━━━ DATA FOR THIS EXERCISE ━━━

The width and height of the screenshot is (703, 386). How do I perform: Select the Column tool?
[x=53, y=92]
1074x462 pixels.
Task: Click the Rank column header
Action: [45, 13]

━━━

Replace "Column tool" with "Row tool" throughout the listing above, and write out every line again with nothing else changed.

The width and height of the screenshot is (703, 386). How do I perform: Select the Row tool?
[x=53, y=92]
1074x462 pixels.
Task: Click the Rank column header
Action: [45, 13]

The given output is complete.